*Text*
★ ★ ★ ★
Schau mal unter WIKI http://de.wikipedia.org/wiki/Kampf_um_Bazeilles
Danach hatten bewaffnete Einwohner aus Kellerverstecken die vorrückenden Soldaten und zurückgehende Verwundete beschossen. Daraufhin zündeten die Bayern die Häuser an, aus denen die Schüsse fielen,worauf,mangels Löschmöglichkeiten wohl der ganze Ort abbrannte
Nach damaligem Verständnis betrachtete man das bayrische Vorgehen nicht als Kriegsverbrechen,sonder als
Ein blutiger Beitrag zur Bayerischen Waffenehre, ein ehrenvoller Kitt für die Deutsche Einigkeit.
Zivilisten ,die Soldaten und vor allem Verwundete beschossen standen außerhalb des Kriegsrechts und durften nicht mit Schonung rechnen.
★ ★ ★ ★
*Materialblock*
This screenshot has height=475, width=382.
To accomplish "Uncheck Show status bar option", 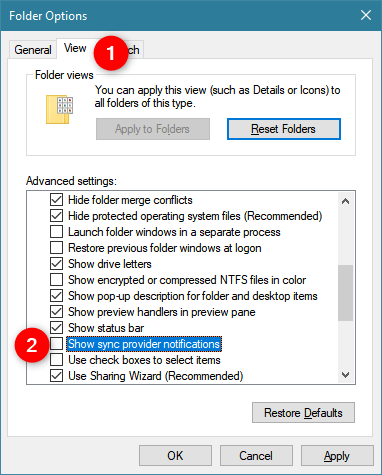I will [56, 328].
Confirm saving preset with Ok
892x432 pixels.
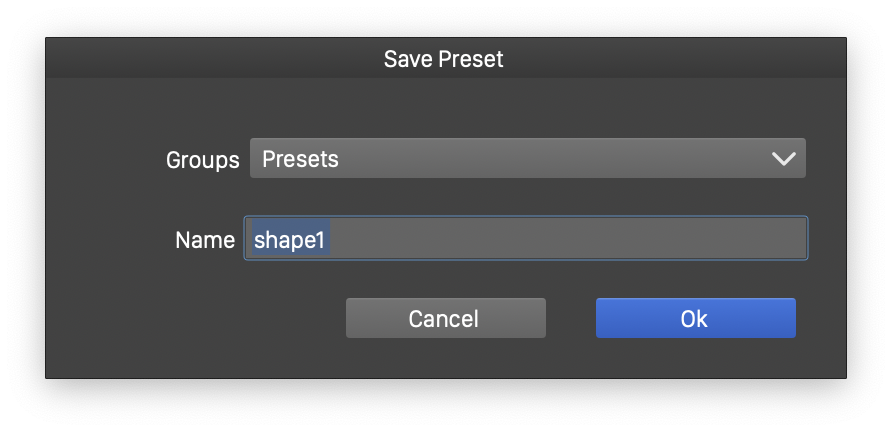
★ ★ ★ ★
*Arbeitsaufträge*
1/ Beantworte anhand des Textes über Bazeilles folgende Fragen:
(a) Von wo aus schossen die bewaffneten Einwohner auf die Soldaten?
(b) Welche Häuser zündeten die Bayern an?
(c) Womit durften Zivilisten, die auf Soldaten und Verwundete schossen, nicht rechnen?
2/ Aktualisiere im Text über Bazeilles den Abschnitt von „Schau mal unter“ bis „die Deutsche Einigkeit.“ und ersetze dabei „Einwohner“ durch „Bewohner“.

*Lösungen*
1/
(a) Aus Kellerverstecken.
(b) Die Häuser, aus denen die Schüsse fielen.
(c) Mit Schonung.

2/
Schau mal unter WIKI http://de.wikipedia.org/wiki/Kampf_um_Bazeilles
Danach hatten bewaffnete Bewohner aus Kellerverstecken die vorrückenden Soldaten und zurückgehende Verwundete beschossen. Daraufhin zündeten die Bayern die Häuser an, aus denen die Schüsse fielen,worauf,mangels Löschmöglichkeiten wohl der ganze Ort abbrannte
Nach damaligem Verständnis betrachtete man das bayrische Vorgehen nicht als Kriegsverbrechen,sonder als
Ein blutiger Beitrag zur Bayerischen Waffenehre, ein ehrenvoller Kitt für die Deutsche Einigkeit.